Most Helpful Customer Reviews
6 of 6 people found the following review helpful
By Daniel Jolley HALL OF FAME TOP 100 REVIEWER
Format:DVD
Once again I find myself praising a movie that a majority of folks seem to view as average at best. Murder at 1600 is a serious movie that you can't take too seriously, not if you want to enjoy it. Wesley Snipes has a few humorous bits, and Dennis Miller is his normally wisecracking self, and I think the movie perhaps benefits from this remote air of unreality due to its subject matter - after all, the brutal murder of a young woman inside the White House is some pretty serious stuff. The other main aspect of the film, which supplies the motive for the murder in the first place, is - granted - a little bit out there, and that is where the subtle sense of unreality pays dividends; without it, it would really be hard to get from here to there.

Carla Towne is a young unknown White House staffer - until her body is found in a White House restroom sporting a number of deadly knife wounds. This is not good news for the President, who is already bottoming out in the polls for still attempting to negotiate, six months into the crisis, the release of an AWAC crew captured and obviously tortured by the North Koreans. Wesley Snipes plays Detective Harlan Regis, the investigator summoned to the White House to investigate the murder. The Secret Service as an organization is less than friendly and cooperative, viewing the White House as its beat alone. Except for his buddy and sometimes partner (played by Dennis Miller), Regis is pretty much on his own. The tight-lipped and intimidating Nick Spikings (Daniel Benzali), the chief of White House security and definite contender for the next Lex Luthor look-alike contest (his Marlon Brando impersonation isn't half bad, either) assigns Agent Nina Chance (Diane Lane) as Regis' liaison with the Secret Service. Spikings doesn't mess around, and once he has tabbed an individual for the murder, he wants Chance to have nothing to do with Regis. The detective is pretty persistent, though, and Chance has to weigh her sense of duty against her sense of justice.
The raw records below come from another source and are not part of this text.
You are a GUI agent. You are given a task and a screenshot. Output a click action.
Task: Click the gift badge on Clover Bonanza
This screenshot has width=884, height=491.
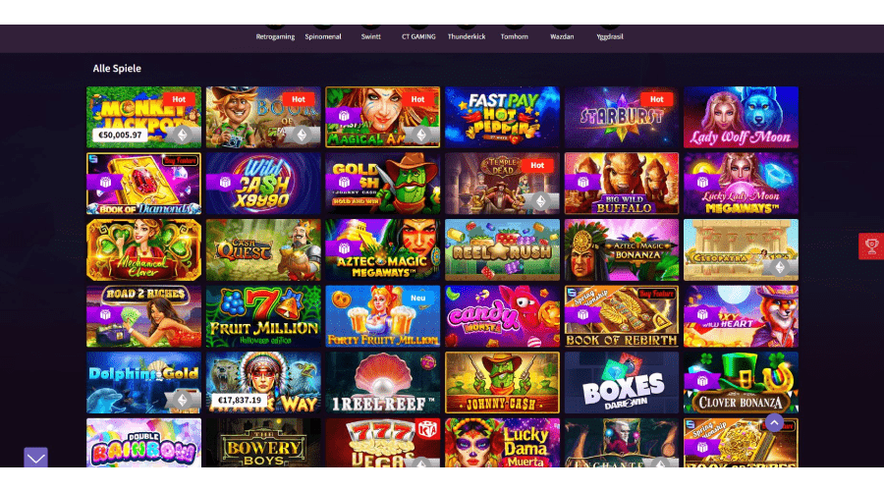702,381
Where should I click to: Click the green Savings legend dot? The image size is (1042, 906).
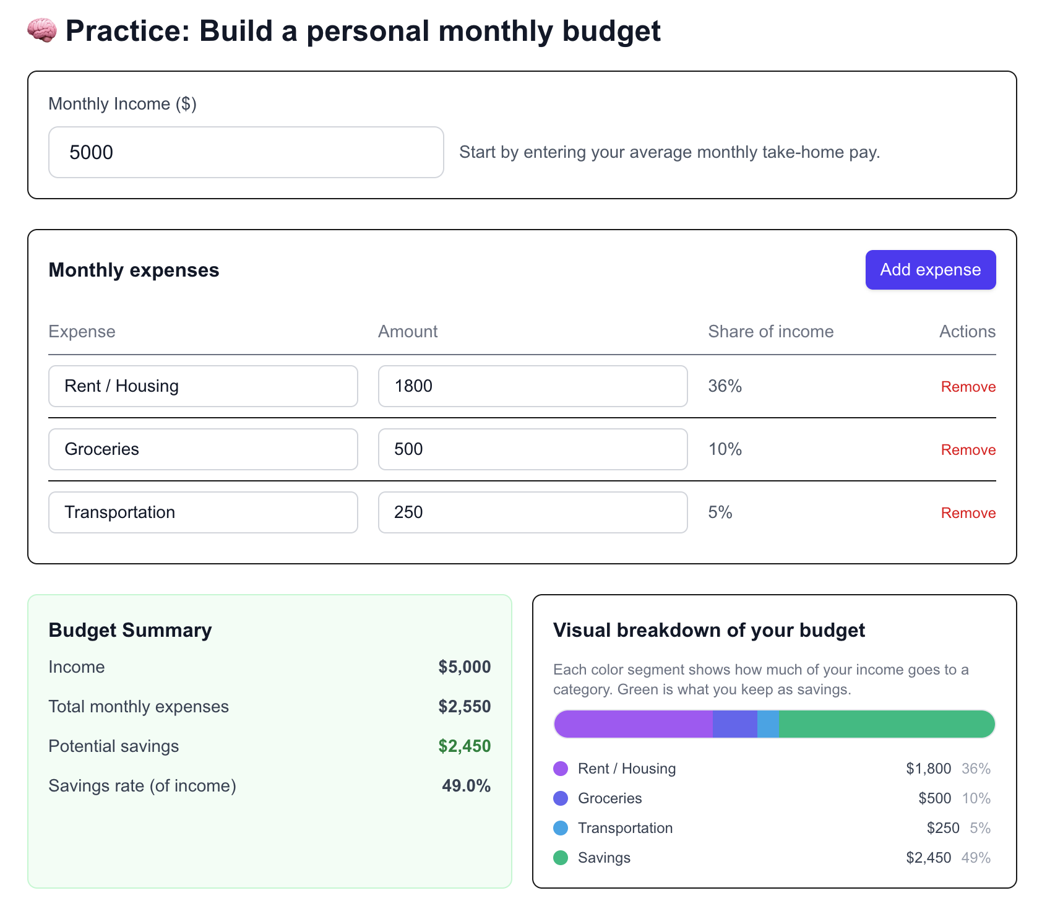561,858
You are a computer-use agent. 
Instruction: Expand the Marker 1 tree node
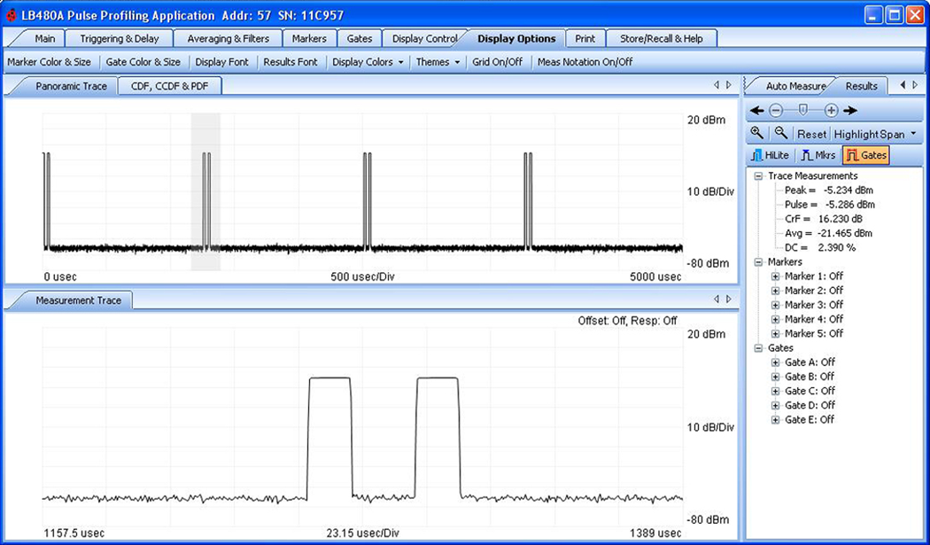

The list of suspects is quite fluid, and I think the movie does a very good job of sustaining suspense and the sense of mystery throughout. The facts as Regis acquires them make not only the President's philandering son, but the President himself possible suspects. Then you have the crisis with North Korea coming to the fore, with the President really frustrating his top advisors with his incredibly wimpy refusal to risk war with North Korea over the military hostage crisis. The truth, when it comes, does push the envelope to some degree, but it is certainly logical in the given context. I didn't ID the real bad guy any sooner than Regis and Chance did, so that to me is a good thing.

A great mystery, plenty of action, power politics, lust, murder, conspiracy inside conspiracy: Murder in 1600 offers the viewers all of this and more. The ending itself is well done in my opinion, as well. Thus, this reviewer counts this as an impressive and very entertaining thriller.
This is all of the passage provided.